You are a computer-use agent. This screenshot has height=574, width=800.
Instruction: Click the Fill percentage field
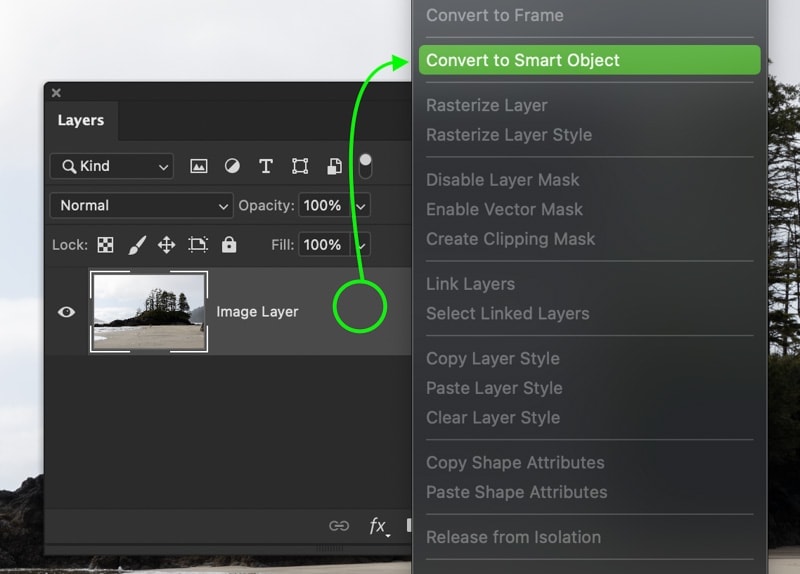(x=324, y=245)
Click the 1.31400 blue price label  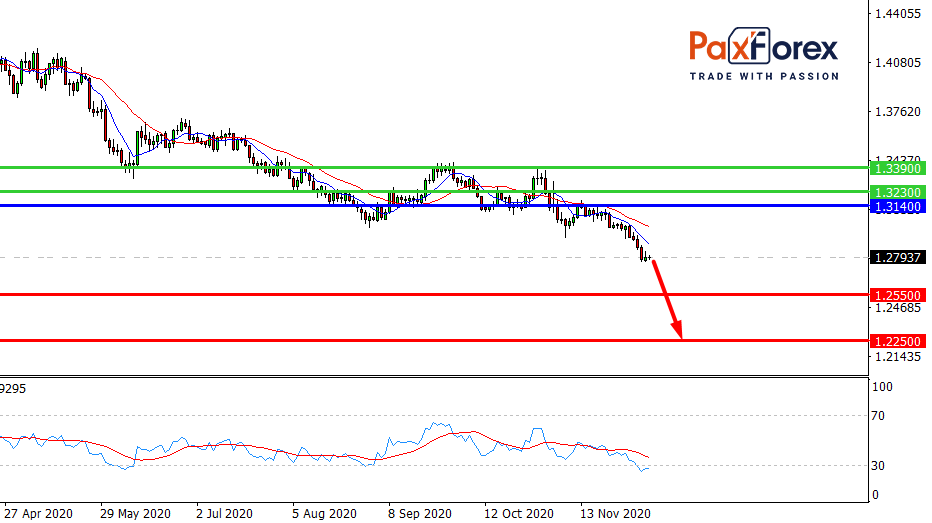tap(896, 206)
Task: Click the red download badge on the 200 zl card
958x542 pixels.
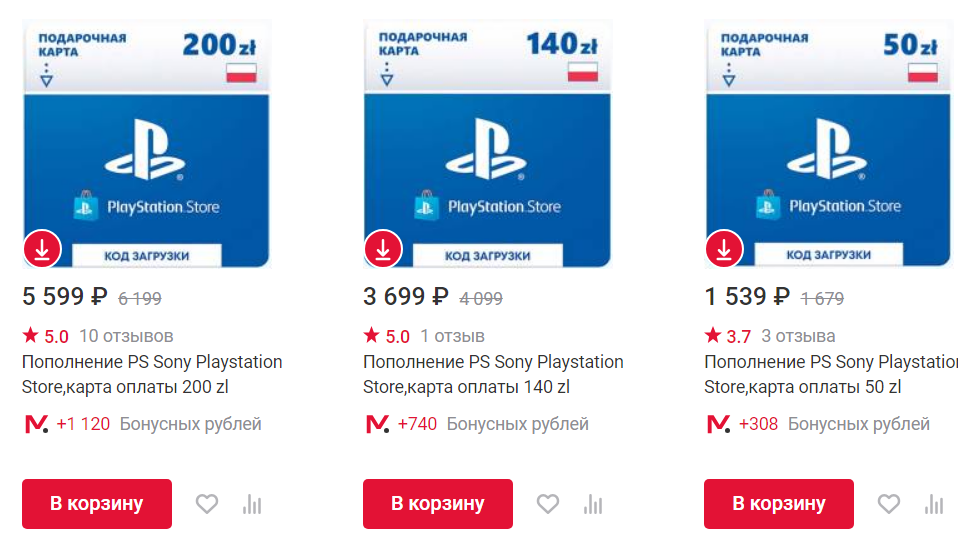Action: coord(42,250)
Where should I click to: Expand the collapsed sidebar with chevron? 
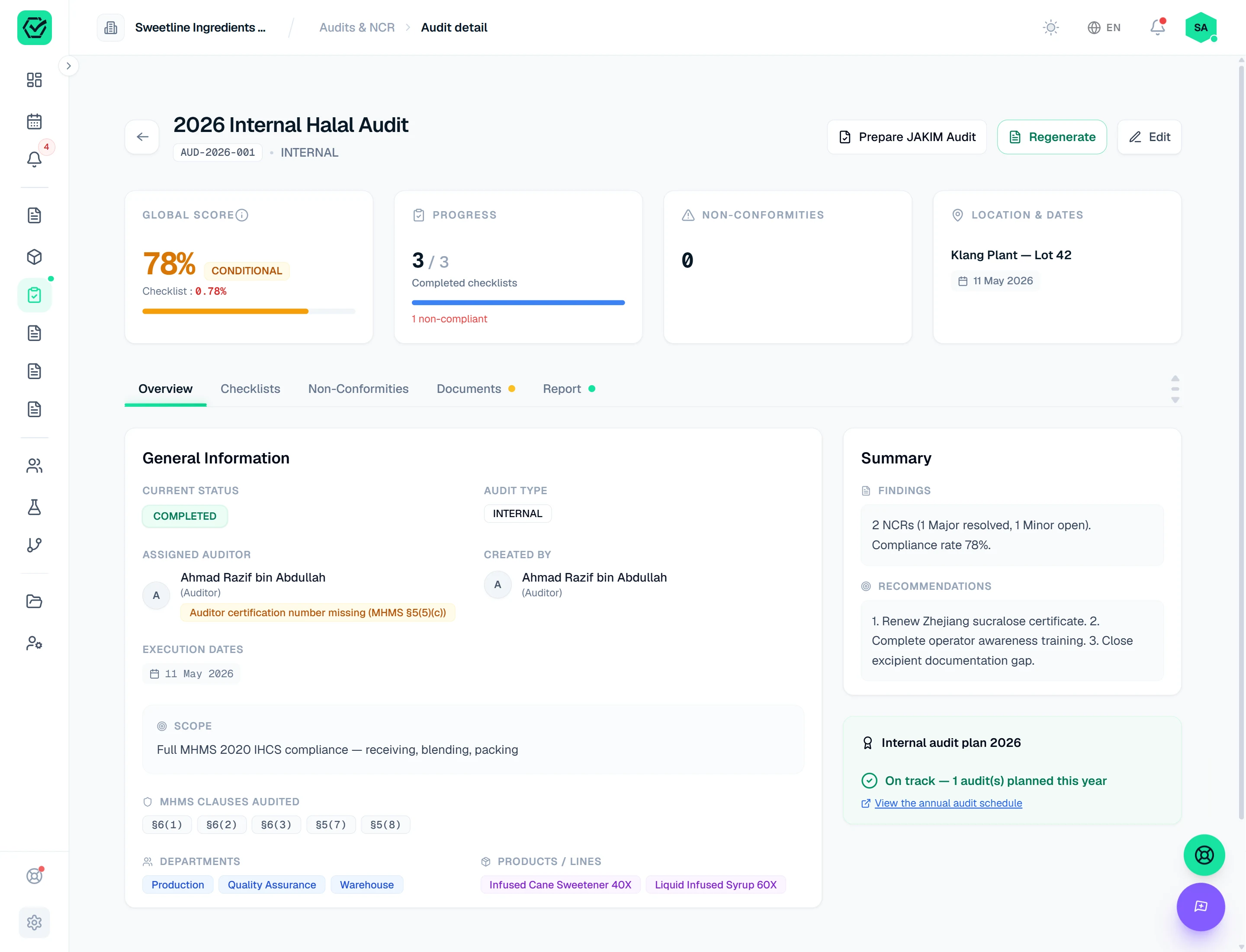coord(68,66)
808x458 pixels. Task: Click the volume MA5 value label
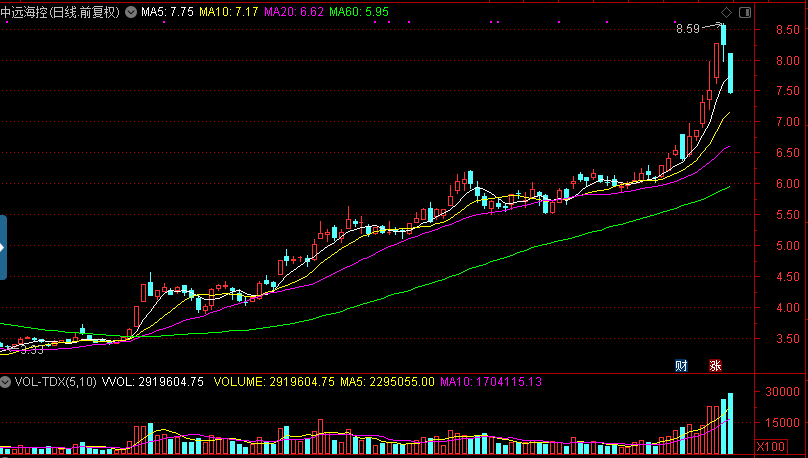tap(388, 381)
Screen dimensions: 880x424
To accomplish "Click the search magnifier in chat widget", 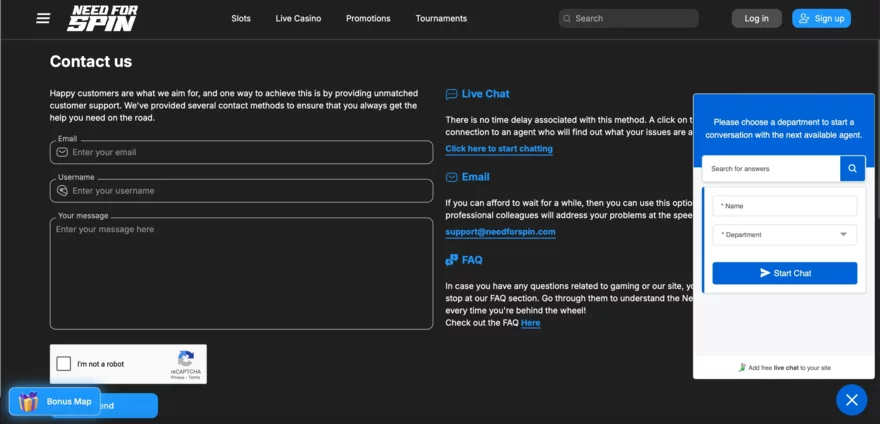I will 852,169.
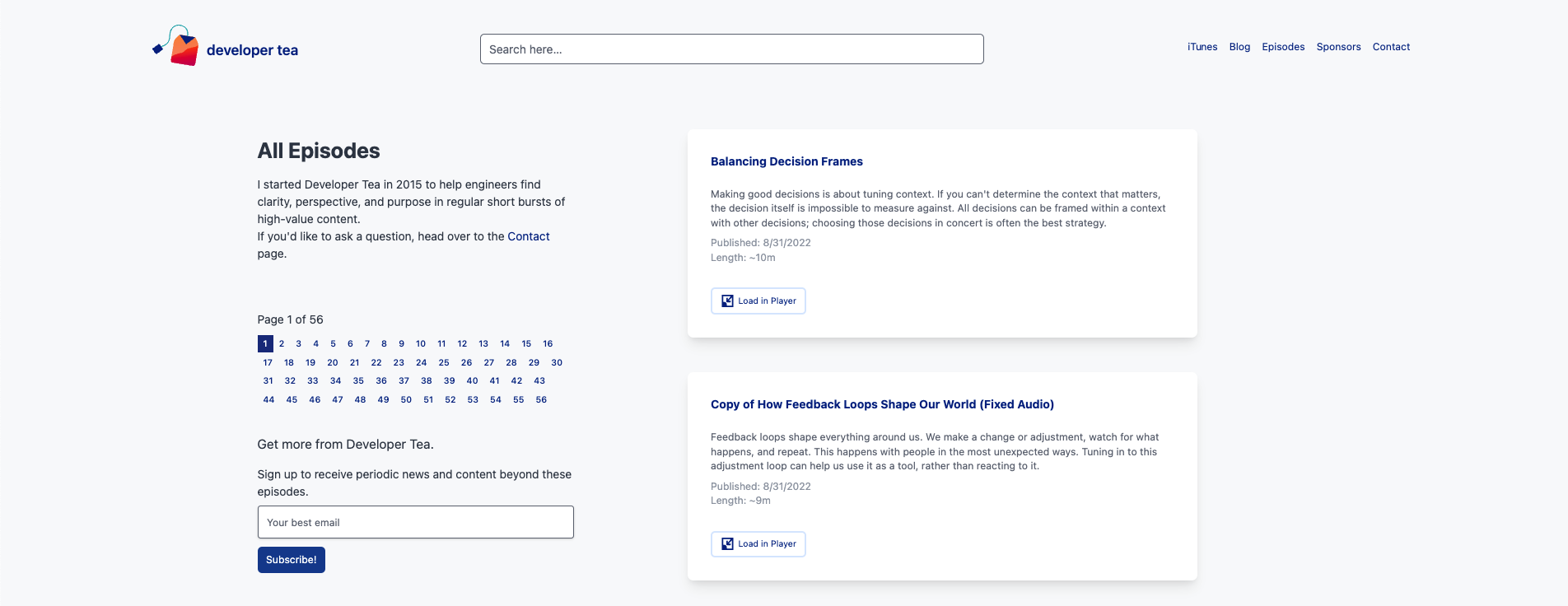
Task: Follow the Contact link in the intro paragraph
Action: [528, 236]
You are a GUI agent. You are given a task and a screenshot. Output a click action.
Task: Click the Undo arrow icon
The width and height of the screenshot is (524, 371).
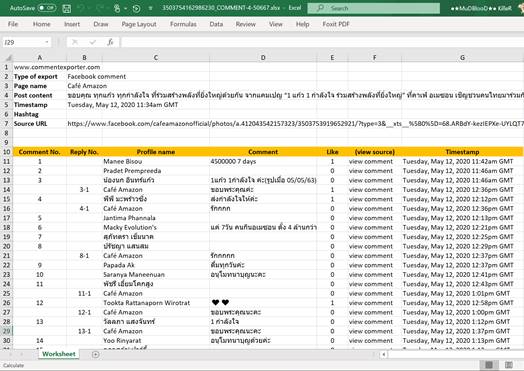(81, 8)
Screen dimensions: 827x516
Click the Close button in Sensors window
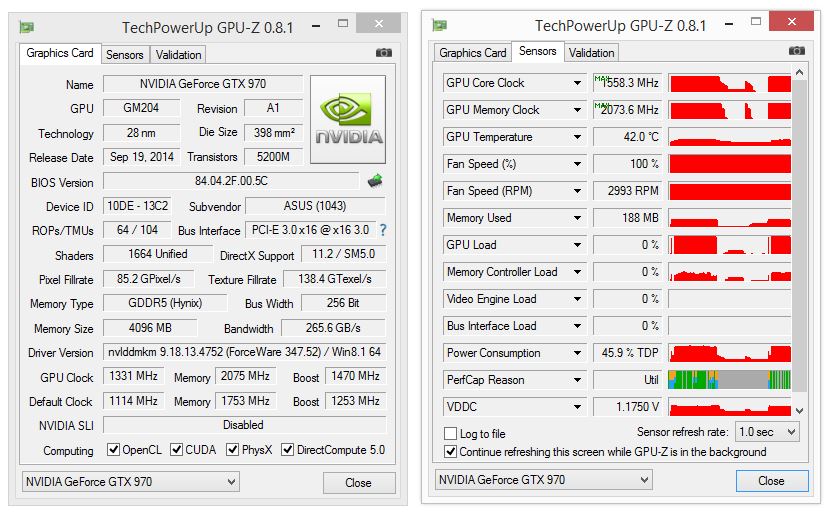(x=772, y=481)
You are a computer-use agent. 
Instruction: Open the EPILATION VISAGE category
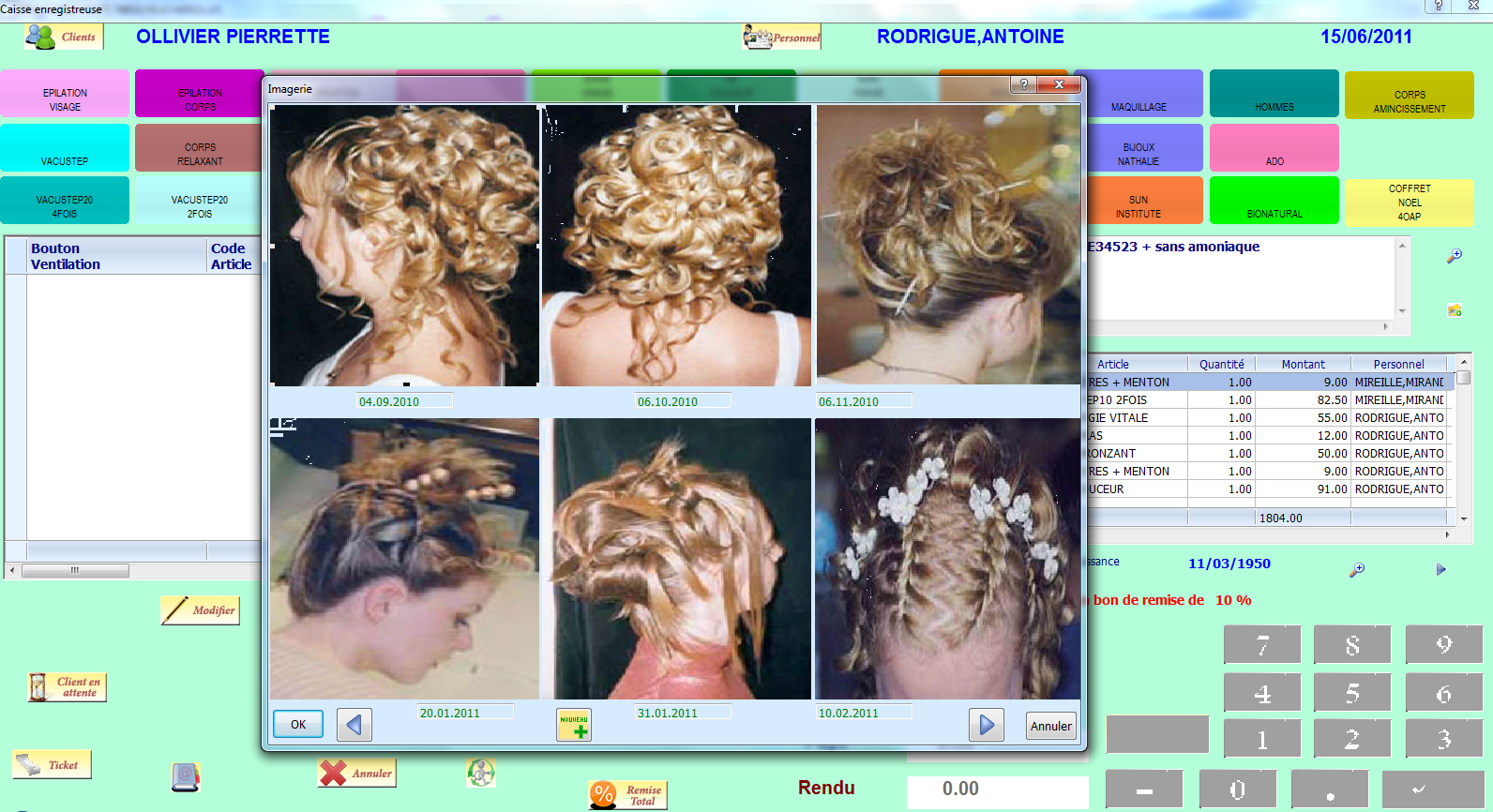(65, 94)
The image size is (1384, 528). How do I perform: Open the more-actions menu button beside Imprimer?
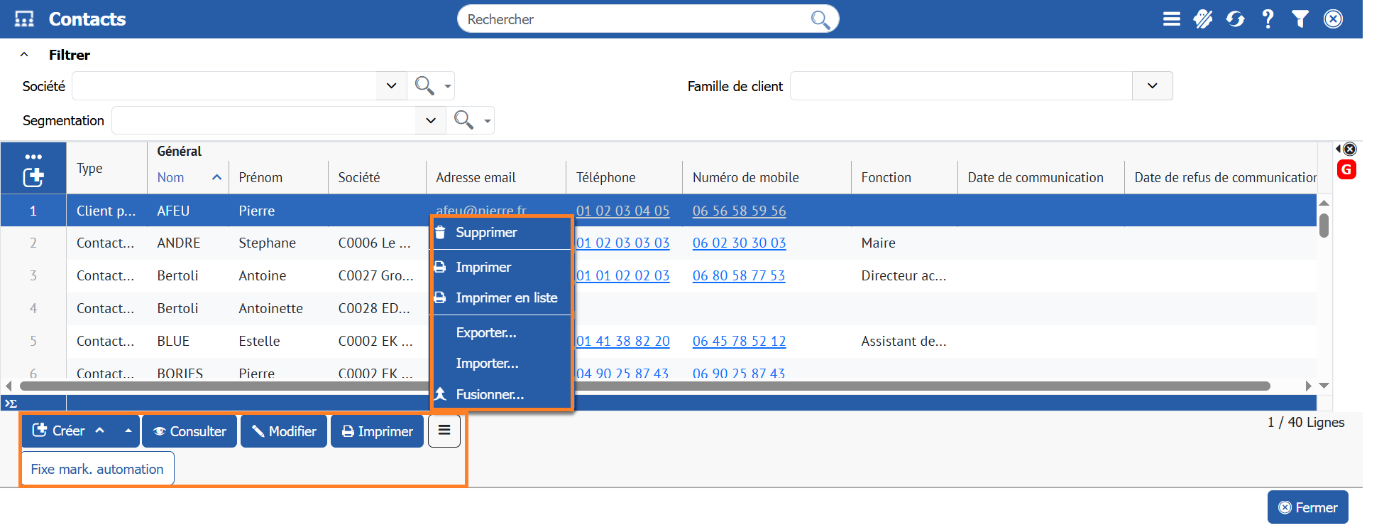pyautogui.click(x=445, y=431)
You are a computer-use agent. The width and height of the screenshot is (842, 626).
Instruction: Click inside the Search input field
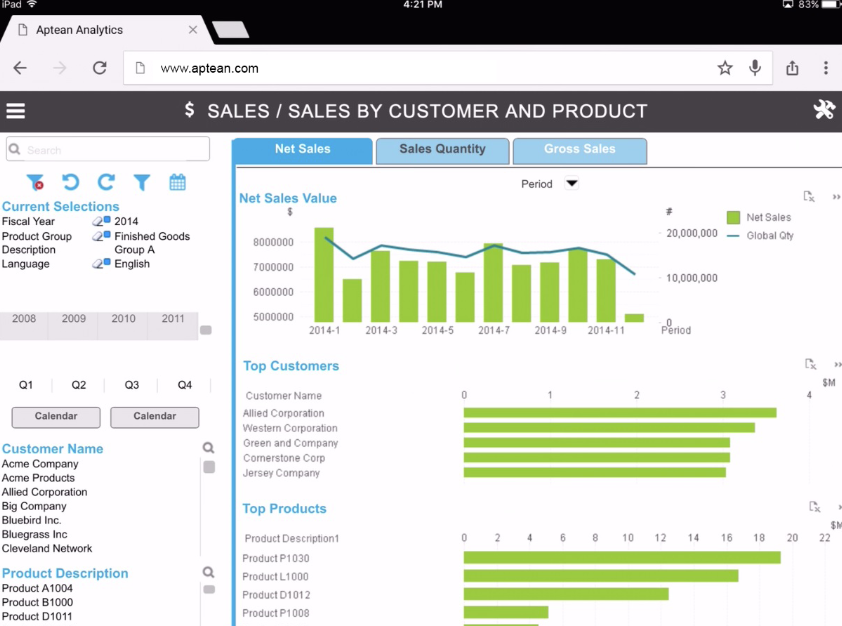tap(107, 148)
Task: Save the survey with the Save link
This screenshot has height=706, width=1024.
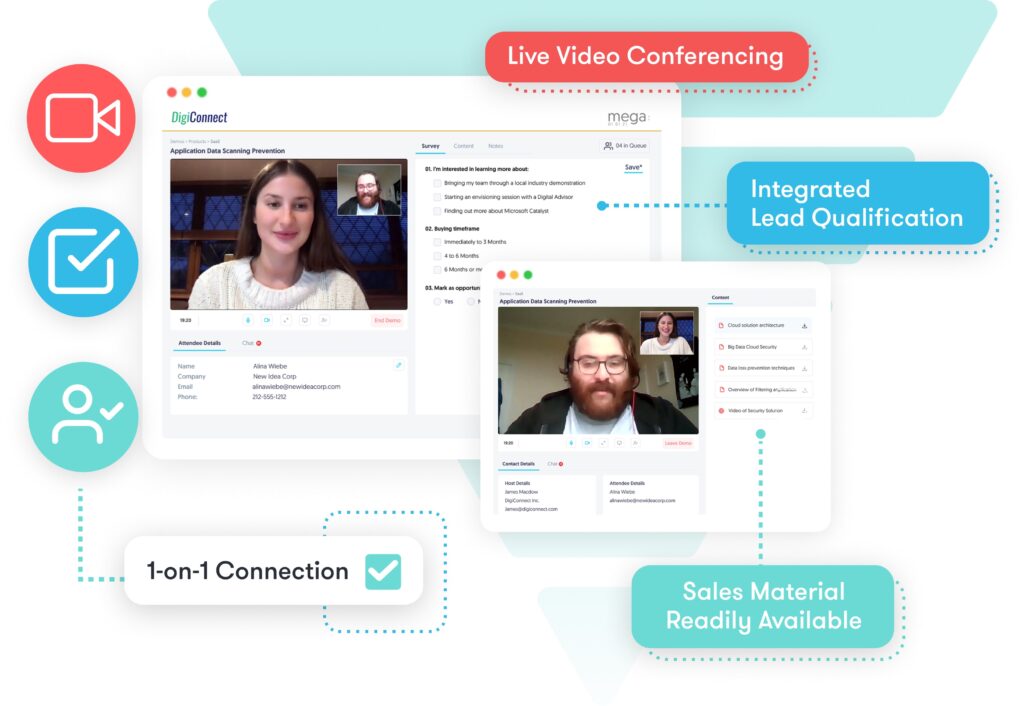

--

§ **What you need to do**: Copy out every line in the entries above that holds "computer".

§ **Solution for this task**:
You are a computer-use agent. This screenshot has height=574, width=800.
You are a computer-use agent. 
You are a computer-use agent. The width and height of the screenshot is (842, 626).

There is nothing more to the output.